BRYSON CITY – James Ernest Lespier, 33, an EBCI tribal member from Cherokee, was sentenced on Thursday, March 29 to serve two consecutive life sentences by U.S. District Judge Martin Reidinger, announced Anne M. Tompkins, U.S. Attorney for the Western District of North Carolina. In June 2011, a federal jury convicted Lespier with fatally shooting his girlfriend, Erien Amanda “Mandy” Smith, on the Cherokee Indian reservation.
According to court documents and court proceedings, on May 18, 2010, in the early morning hours, Lespier contacted the Cherokee Indian Police Department, identified himself, and advised that “Mandy is dead.” Officers responded to the residence in Cherokee, where Lespier was waiting outside with blood stains on his clothes. The victim was lying deceased on the floor of the residence, covered in blood.
Lespier claimed that he and the victim had argued over prescription medication and that she had pulled a gun from an unknown location and began firing. Lespier claimed that he struggled with the victim and that she shot herself. The medical examiner concluded that the cause of death was a gunshot wound to the back of the head. The medical examiner also concluded, and evidence presented at trial supported, that the description of events provided by the defendant was not consistent with the wounds which killed the victim.
A superseding indictment charged Lespier in December 2010 with one count of first degree murder and one count of use of and carrying a firearm in relation to a crime of violence. In June 2010, a federal jury returned the guilty verdict on both counts following an eight-day trial.
Lespier, who has been in local federal custody since his arrest in May 2010, will be transferred into custody of the Federal Bureau of Prisons upon designation of a federal facility. Federal sentences are served without the possibility of parole.

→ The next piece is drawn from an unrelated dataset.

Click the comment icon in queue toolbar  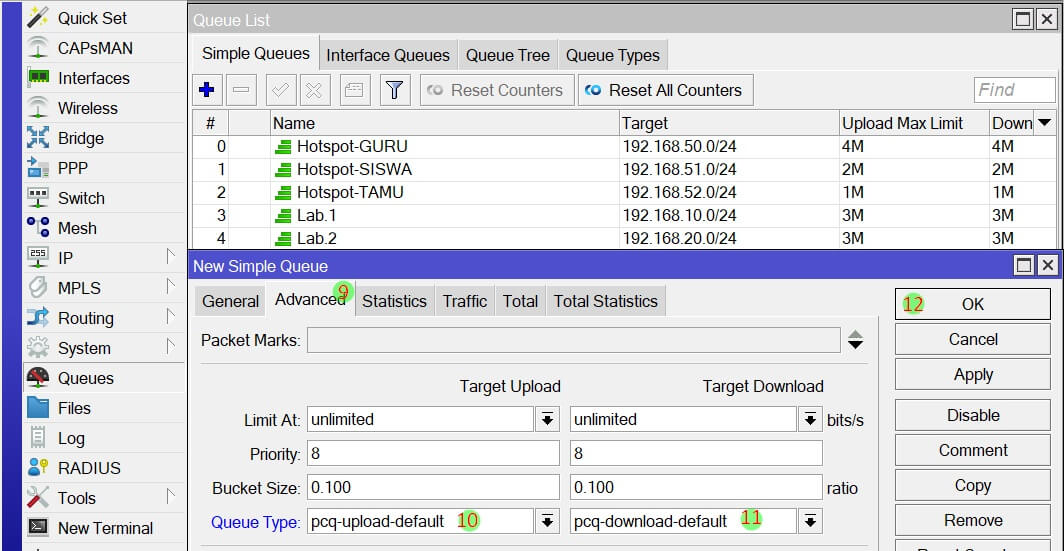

The investigation was handled by the FBI and the Cherokee Indian Police Department. The prosecution of the case was handled by Assistant U.S. Attorney Don Gast of the U.S. Attorney’s Office in Asheville. U.S. Attorney Tompkins is joined in making Thursday’s sentencing announcement by Chris Briese, Special Agent in Charge of the Federal Bureau of Investigation (FBI), Charlotte Division, and Ben Reed, Chief of the Cherokee Indian Police Department.
In other sentencing news from the U.S. Attorney’s office, Yulonda Renee Wolfe, 39, an EBCI tribal member from Cherokee, was sentenced on Wednesday, March 28 to 49 months in prison to be followed by three years of supervised release. She pleaded guilty in July 2011 to one count of assault with a dangerous weapon inflicting serious injury.
Jacob Dewayne Wolfe, 23, an EBCI tribal member from Cherokee, was also sentenced on March 28. He received 30 months in prison to be followed by three years of supervised release after having pleaded guilty in May 2011 to possession of a firearm by a prohibited person.